Pronti….si parte!

Quanta emozione in quegli sguardi di meraviglia! E’ così che noi insegnanti possiamo riassumere le “avventure” che facciamo vivere ai nostri studenti quando, zainetto in spalla, li accompagniamo in esperienze fuori dalle mura della scuola. 

Come sollecitare la curiosità di conoscere? Come stimolare un positivo sviluppo delle dinamiche sociali nei gruppi classe e, ancor più interessante, nei gruppi interclasse? La risposta per una completa offerta formativa ci è fornita proprio dalle uscite didattiche finalizzate all’apprendimento sul campo. Se l’uscita diventa poi una vera e propria immersione nella Storia allora siamo certi si trasformerà in quel “ ricordo” che li accompagnerà nella loro crescita formativa.

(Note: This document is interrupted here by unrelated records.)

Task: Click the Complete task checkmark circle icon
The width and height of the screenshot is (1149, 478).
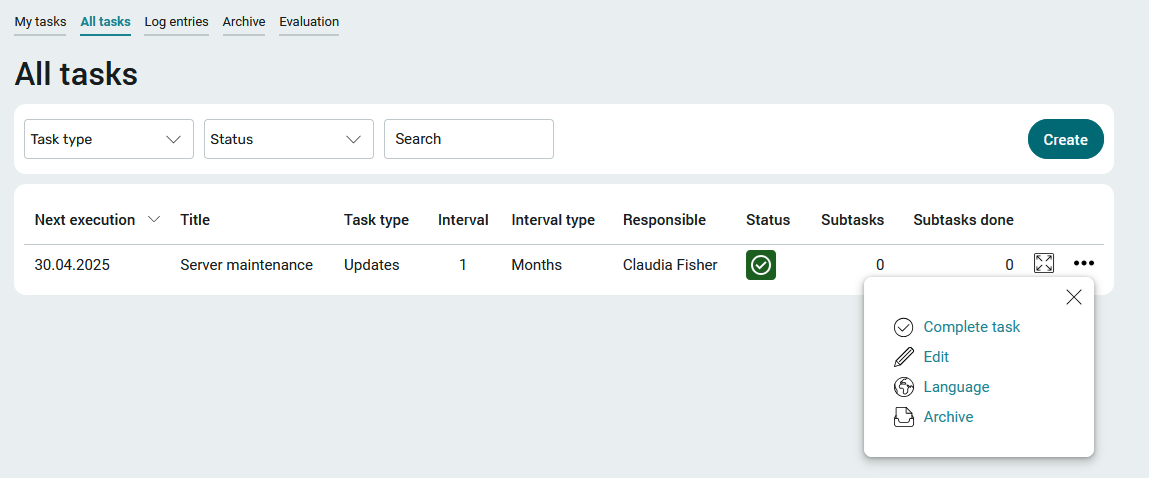Action: 904,327
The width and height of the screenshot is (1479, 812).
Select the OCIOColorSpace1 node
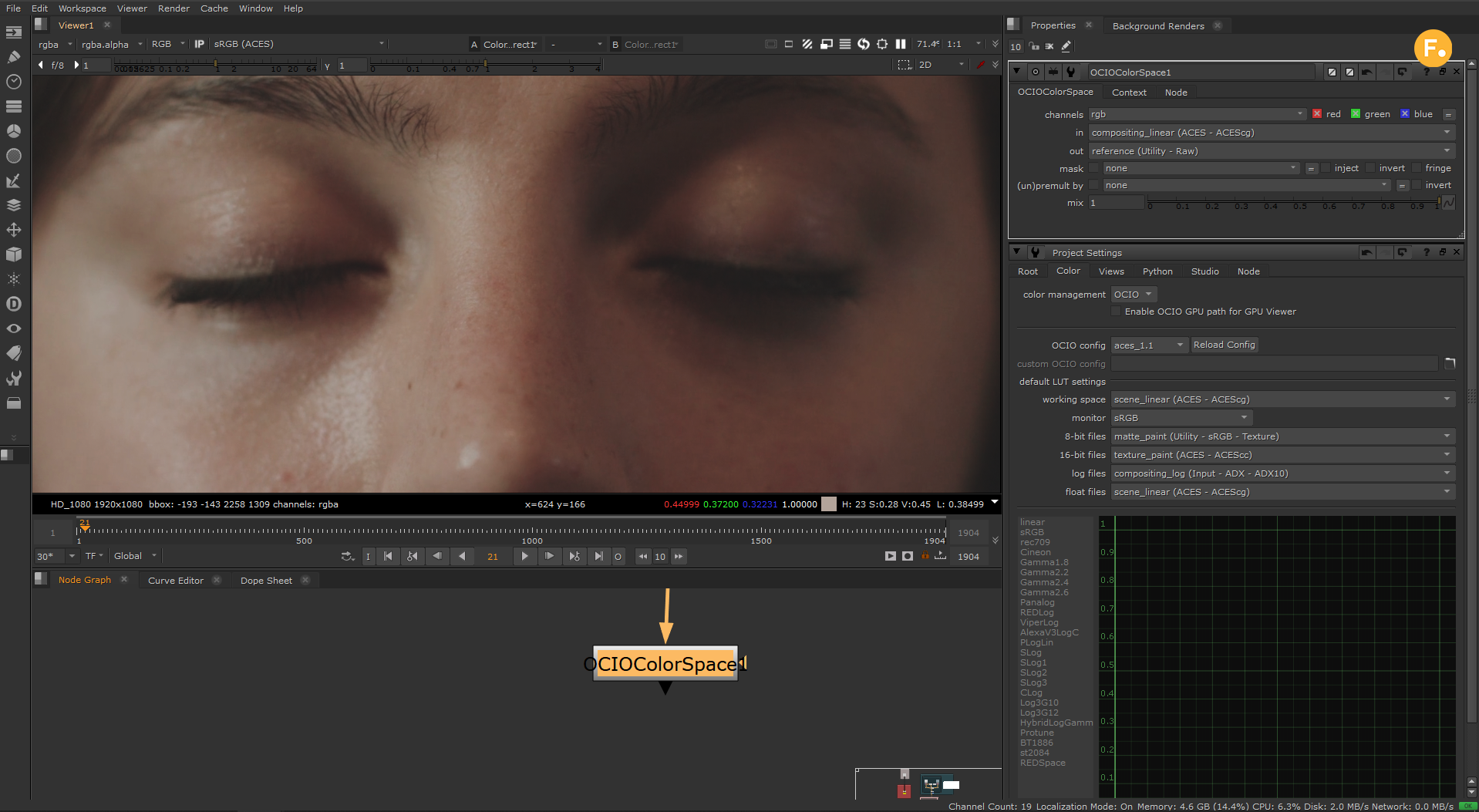(665, 664)

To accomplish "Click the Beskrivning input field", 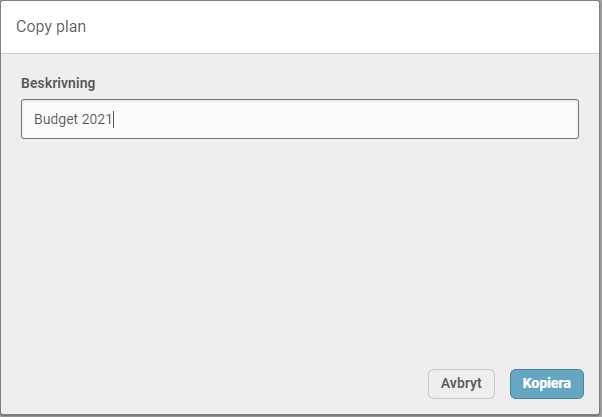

Così è stato per la visita sull’Amerigo Vespucci, la nave più anziana della Marina Militare Italiana.

Salire a bordo nell’ufficialità di una formale e cortese accoglienza, respirare la storia di equipaggi raccontata da un giovane ufficiale guida del gruppo, alzare gli occhi al cielo cercando la fine dell’albero maestro, lasciar andare l’immaginazione a lunghe traversate in mari in tempesta, chiedersi il perché di quell’iscrizione “Non chi comincia ma quel che persevera” cercandone una ragione anche nella propria giovane esperienza, ecco anche questo é insegnare. Le pagine di un libro prendono vita, la maestosità di una nave storica e’ un’avventura da raccontare.

E ancora, tornare sulle pagine della Prima Guerra Mondiale, ma farlo di persona salendo sul convoglio speciale che nel 1921 trasportò la salma del soldato da Aquileia a Roma. Ascoltare la storia di una semplice popolana che scelse tra quei poveri resti di giovani soldati uccisi al fronte quello che resterà nella storia commemorato sull’Altare della Patria e commuoversi al racconto del dolore di una madre che troverà finalmente pace perché quel milite ignoto sarà il figlio di tutte quelle donne che non hanno una tomba su cui piangere. Sentirsi proiettati in un’altra per loro inimmaginabile realtà fatta di treni a vapore, di panche di legno, di viaggi lenti ed estenuanti. Li guardavamo intimoriti, eppur orgogliosi di esserci di fronte ad Autorità in alta uniforme, ascoltare seri la Fanfara dell’Accademia di Livorno, guardare affascinati le divise dei Vecchi Combattenti dai visi segnati dalla storia. E’ questo che ha reso reale una pagina di storia finora magari studiata anche un po’ svogliatamente perché così lontana, ma quel giorno, era una pagina tra loro, un capitolo da non poter più dimenticare. Meraviglioso é stato l’omaggio che i nostri giovani studenti hanno voluto offrire in contributo alla solennità della cerimonia: composti ed emozionati, hanno iniziato ad intonare l’Inno di Italia aiutandosi anche con la Lingua dei Segni (clicca qui per vedere il video) così che il loro canto con voci sempre più sicure e mani esperte a disegnare nell’aria le parole diventasse un “Noi ci siamo”  scatenando un tributo ad onore di tutti gli ufficiali che hanno risposto mettendosi sull’attenti di fronte ai nostri ragazzi. Onore per Onore, ecco cosa ricorderanno.

Un doveroso ringraziamento va al Direttore Generale che ci ha dato queste opportunità.